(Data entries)
══════
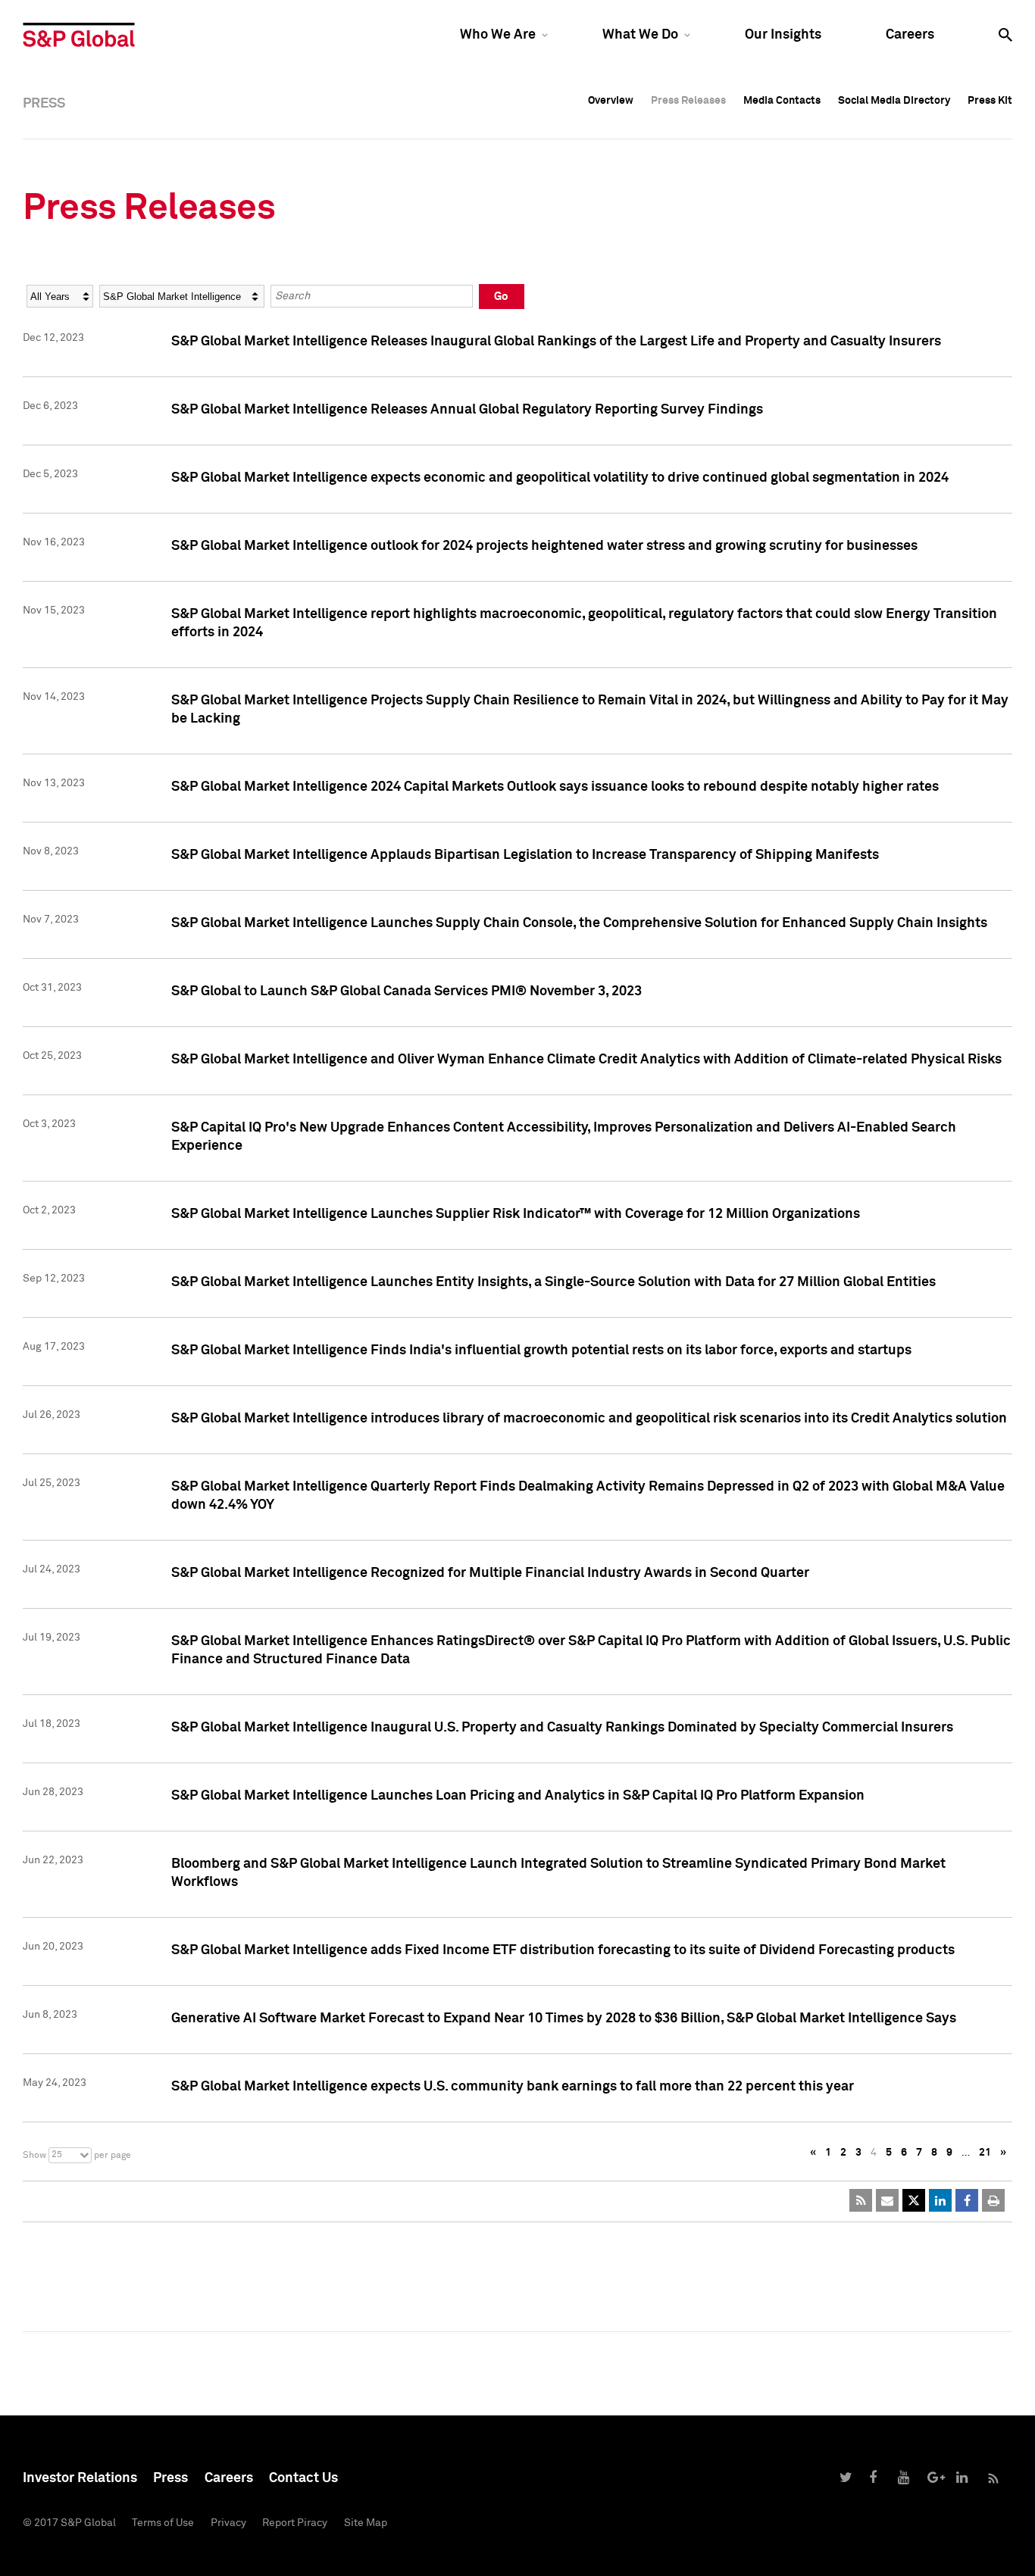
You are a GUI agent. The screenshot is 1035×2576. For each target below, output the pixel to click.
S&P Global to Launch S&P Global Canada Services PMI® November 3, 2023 (406, 991)
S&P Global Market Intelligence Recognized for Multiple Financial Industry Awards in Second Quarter (490, 1573)
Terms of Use (163, 2523)
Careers (910, 35)
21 (985, 2152)
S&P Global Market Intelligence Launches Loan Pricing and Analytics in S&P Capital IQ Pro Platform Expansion (518, 1796)
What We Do (640, 35)
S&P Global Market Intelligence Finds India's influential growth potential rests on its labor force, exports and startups (541, 1350)
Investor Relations (80, 2478)
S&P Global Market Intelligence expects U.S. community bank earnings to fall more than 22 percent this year (512, 2087)
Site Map (365, 2523)
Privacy (228, 2523)
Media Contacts (782, 100)
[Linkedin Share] (940, 2200)
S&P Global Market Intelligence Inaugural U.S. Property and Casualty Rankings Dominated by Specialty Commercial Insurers (562, 1728)
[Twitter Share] (913, 2200)
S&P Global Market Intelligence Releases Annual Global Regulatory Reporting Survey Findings (467, 410)
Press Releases (688, 100)
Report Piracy (294, 2523)
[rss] (860, 2200)
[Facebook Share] (966, 2200)
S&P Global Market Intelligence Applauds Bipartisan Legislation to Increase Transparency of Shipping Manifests (525, 855)
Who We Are (498, 35)
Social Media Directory (894, 100)
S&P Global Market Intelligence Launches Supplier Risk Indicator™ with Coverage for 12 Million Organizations (515, 1214)
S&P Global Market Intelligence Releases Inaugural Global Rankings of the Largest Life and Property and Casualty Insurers (556, 341)
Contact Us (303, 2478)
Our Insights (783, 35)
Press (170, 2478)
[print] (993, 2200)
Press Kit (990, 100)
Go (501, 296)
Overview (610, 100)
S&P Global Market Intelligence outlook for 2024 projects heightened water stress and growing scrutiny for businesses (544, 546)
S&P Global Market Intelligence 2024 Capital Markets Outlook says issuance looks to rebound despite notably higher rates (555, 787)
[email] (887, 2200)
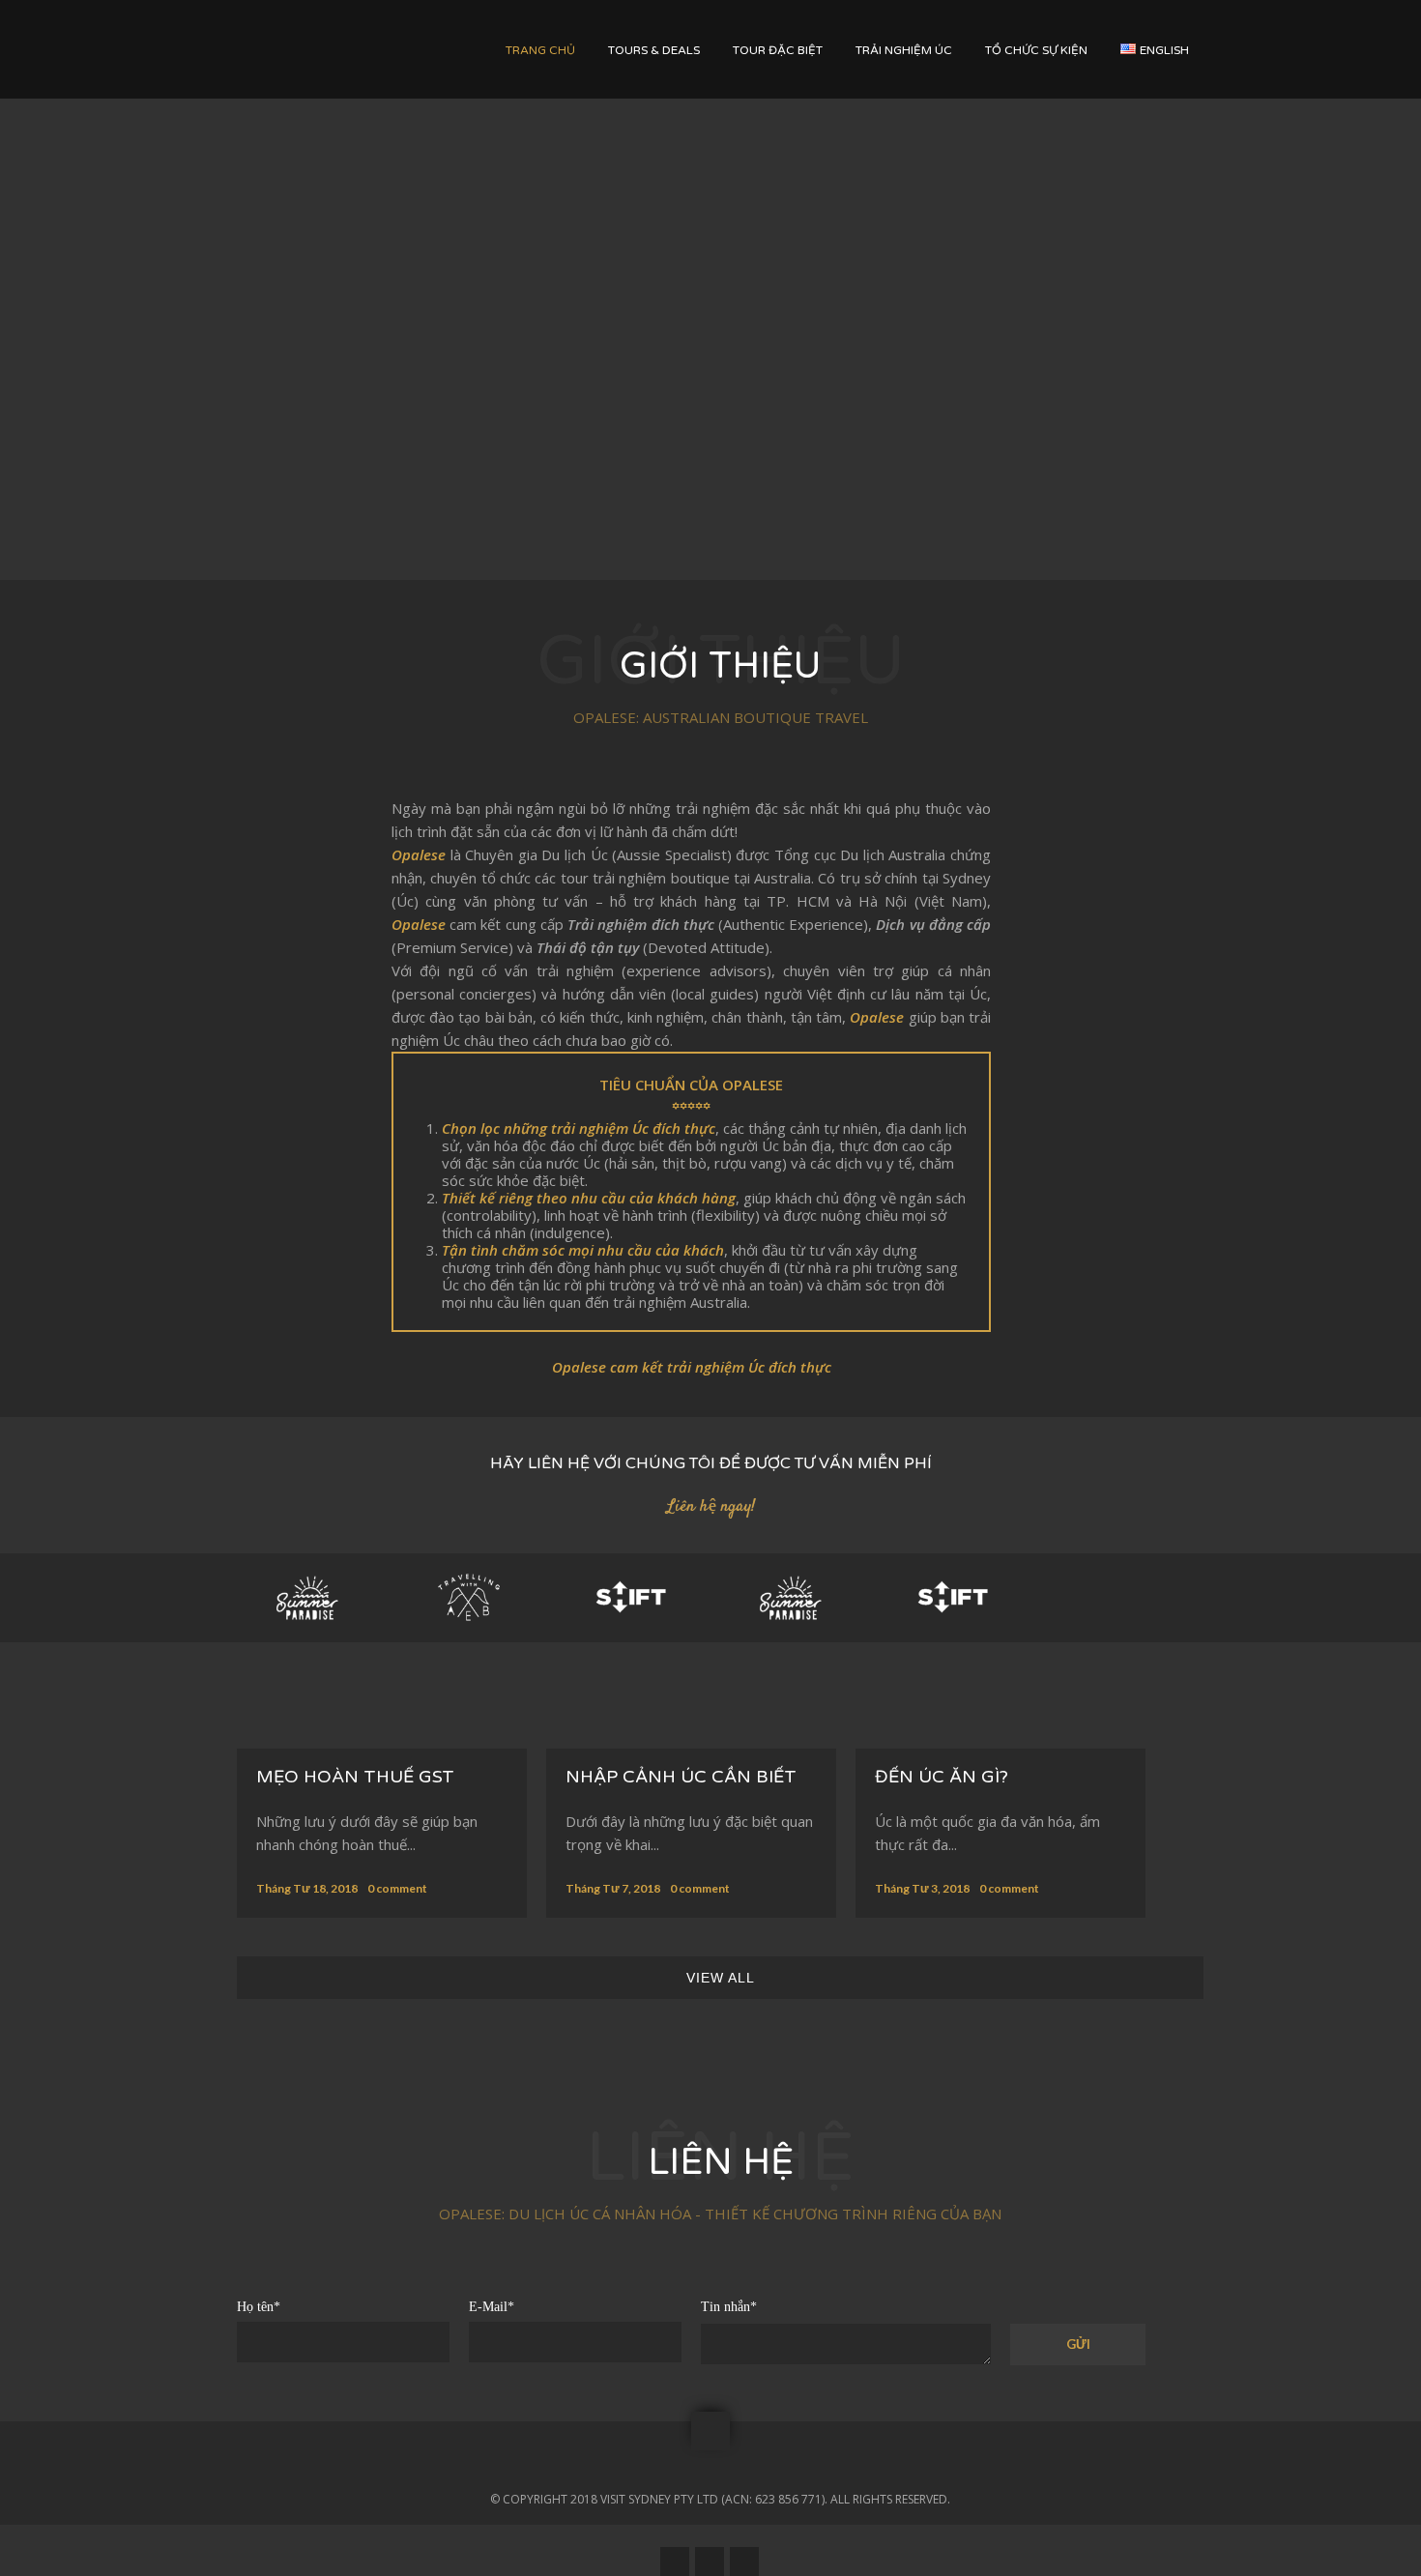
══════
#### [THE PROBLEM]
The line that contains "S&P Global Market Intelligence outlook" opens the part to copy, and the last line of the records closes it; set down those lines exactly, pictures excluded.

#### [RESULT OF THE TASK]
S&P Global Market Intelligence outlook for 2024 projects heightened water stress and growing scrutiny for businesses (544, 546)
S&P Global Market Intelligence 2024 Capital Markets Outlook says issuance looks to rebound despite notably higher rates (555, 787)
[email] (887, 2200)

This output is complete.